Why Is This Important?

Big Tech has been seeking more space in the health-care marketplace for years, particularly Apple, Amazon, Google, and Microsoft, as reported in Insider Intelligence. Amazon most recently acquired One Medical for $4 billion, although the transaction is now under a Federal Trade Commission investigation for antitrust concerns, according to The Wall Street Journal. With the increasing presence of Big Tech in the health-care marketplace, concerns about the security of patient health data will only increase.

The security of individual health data is paramount, as it can expose patients to discrimination from insurers and employers based on certain health conditions. More recently, concerns were raised over the collection of private health data from period-tracking apps that could be used against women who receive abortion services, which resulted in a congressional probe by the House Oversight Committee, TechCrunch reports.

Updating US regulations on health data is complicated and full of potential landmines. For example, Europe’s recent GDPR faced criticism from officials for its lack of clarification on the types of data it protects.

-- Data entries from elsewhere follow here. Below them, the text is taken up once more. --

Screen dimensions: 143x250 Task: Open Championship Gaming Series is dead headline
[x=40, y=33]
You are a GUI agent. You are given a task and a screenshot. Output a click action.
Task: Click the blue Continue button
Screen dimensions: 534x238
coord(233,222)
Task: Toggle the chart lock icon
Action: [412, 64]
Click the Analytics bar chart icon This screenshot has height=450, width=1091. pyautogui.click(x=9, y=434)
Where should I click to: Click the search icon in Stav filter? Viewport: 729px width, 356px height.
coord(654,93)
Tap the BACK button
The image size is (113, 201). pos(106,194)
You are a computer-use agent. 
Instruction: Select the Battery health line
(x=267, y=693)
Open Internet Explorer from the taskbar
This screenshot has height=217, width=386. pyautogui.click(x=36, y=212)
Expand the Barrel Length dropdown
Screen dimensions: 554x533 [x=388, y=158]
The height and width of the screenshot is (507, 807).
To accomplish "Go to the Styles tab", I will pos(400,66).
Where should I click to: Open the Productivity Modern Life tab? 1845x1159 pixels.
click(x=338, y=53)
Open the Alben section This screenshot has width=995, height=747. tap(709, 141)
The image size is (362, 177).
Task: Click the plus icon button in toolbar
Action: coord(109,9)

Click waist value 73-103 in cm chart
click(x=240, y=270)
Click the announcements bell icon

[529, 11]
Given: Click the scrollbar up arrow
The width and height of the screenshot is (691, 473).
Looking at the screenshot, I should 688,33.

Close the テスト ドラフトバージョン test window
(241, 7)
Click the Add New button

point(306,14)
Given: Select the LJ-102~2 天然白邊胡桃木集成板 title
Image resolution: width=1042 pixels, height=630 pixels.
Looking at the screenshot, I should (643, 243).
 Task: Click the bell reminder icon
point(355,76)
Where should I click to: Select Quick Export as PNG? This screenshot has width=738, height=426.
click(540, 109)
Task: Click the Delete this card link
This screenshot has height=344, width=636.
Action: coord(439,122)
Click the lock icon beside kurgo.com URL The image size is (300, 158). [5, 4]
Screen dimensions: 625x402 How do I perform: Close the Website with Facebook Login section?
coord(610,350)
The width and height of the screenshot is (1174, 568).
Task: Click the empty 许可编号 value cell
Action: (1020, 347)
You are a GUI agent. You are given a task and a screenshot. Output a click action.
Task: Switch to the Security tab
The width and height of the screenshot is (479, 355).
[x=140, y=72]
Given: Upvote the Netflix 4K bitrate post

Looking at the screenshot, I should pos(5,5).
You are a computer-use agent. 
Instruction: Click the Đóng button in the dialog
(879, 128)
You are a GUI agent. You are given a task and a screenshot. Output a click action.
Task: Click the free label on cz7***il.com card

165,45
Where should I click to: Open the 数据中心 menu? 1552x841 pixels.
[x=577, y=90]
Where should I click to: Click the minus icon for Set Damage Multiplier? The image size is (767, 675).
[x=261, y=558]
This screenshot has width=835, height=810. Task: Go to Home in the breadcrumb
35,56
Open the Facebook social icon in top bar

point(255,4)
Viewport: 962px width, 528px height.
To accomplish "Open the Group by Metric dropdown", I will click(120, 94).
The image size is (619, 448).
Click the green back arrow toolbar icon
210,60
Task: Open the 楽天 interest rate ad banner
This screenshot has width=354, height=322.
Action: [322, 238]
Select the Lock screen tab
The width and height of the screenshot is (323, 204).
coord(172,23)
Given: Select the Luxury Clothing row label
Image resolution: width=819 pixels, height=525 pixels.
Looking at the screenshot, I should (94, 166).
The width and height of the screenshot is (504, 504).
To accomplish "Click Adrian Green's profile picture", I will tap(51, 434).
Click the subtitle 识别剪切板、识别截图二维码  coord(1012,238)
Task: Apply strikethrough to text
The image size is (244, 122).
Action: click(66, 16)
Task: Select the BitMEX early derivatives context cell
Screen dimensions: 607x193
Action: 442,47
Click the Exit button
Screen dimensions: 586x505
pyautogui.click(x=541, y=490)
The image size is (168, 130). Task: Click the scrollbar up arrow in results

Federal agencies such as the National Institutes of Health (NIH) rely on deidentified patient data to fund critical biomedical research. A recent op-ed in Financial Times by a senior advisor to the NIH points out that GDPR treats publicly funded biomedical research the same way it treats marketing or social media companies. As a result, US agencies are now struggling to find legal pathways to receive data from researchers in the EU. While GDPR provides heightened levels of security for patients, it’s also stifling important data-sharing efforts. Any updated regulation on patient data needs to consider who is using the data and for what purposes and tailor the rules accordingly.

Just as Milken Institute research highlighted in Share the Data: Overcoming Trade-Offs in Tech Regulation in May 2021, data sharing in health technology should also remain a priority amid any updates to patient data regulation. During a panel at the Milken Institute’s Future of Health Summit last month, Arta Bakshandeh, the chief medical informatics officer of Alignment Healthcare, noted how data sharing is critical to the future of health-care deliverability. “We need to, in a HIPAA-compliant way, democratize the data so that it flows between CMS [Centers for Medicare and Medicaid Services] … down to the physician level,” he said. “And we can’t do that without a unified data architecture.”

What Happens Next

A couple of bills to strengthen protections for patient privacy were filed during the 2021–22 session of the United States Congress. The Stop Commercial Use of Health Data Act sought to prevent companies from using health data to target advertisements and The Health Data Use and Privacy Commission Act tried to establish a commission to study potential changes to the regulatory framework, but neither of the bills was passed into law.

Potential changes to HIPAA could include adding social media companies and data brokers, either as covered entities or Business Associates by signing the Business Associate Agreement. To support more data sharing, some legal experts have argued in HealthCare IT News for more clarification on HIPAA’s Organized Health Care Arrangements, which could provide an integrated and secure network of providers that can share patient information.

Going forward, the challenge that faces regulators is crafting rules that are strong enough to protect patients’ online privacy and build consumer trust but also allow providers and researchers the flexibility needed for critical data-sharing efforts.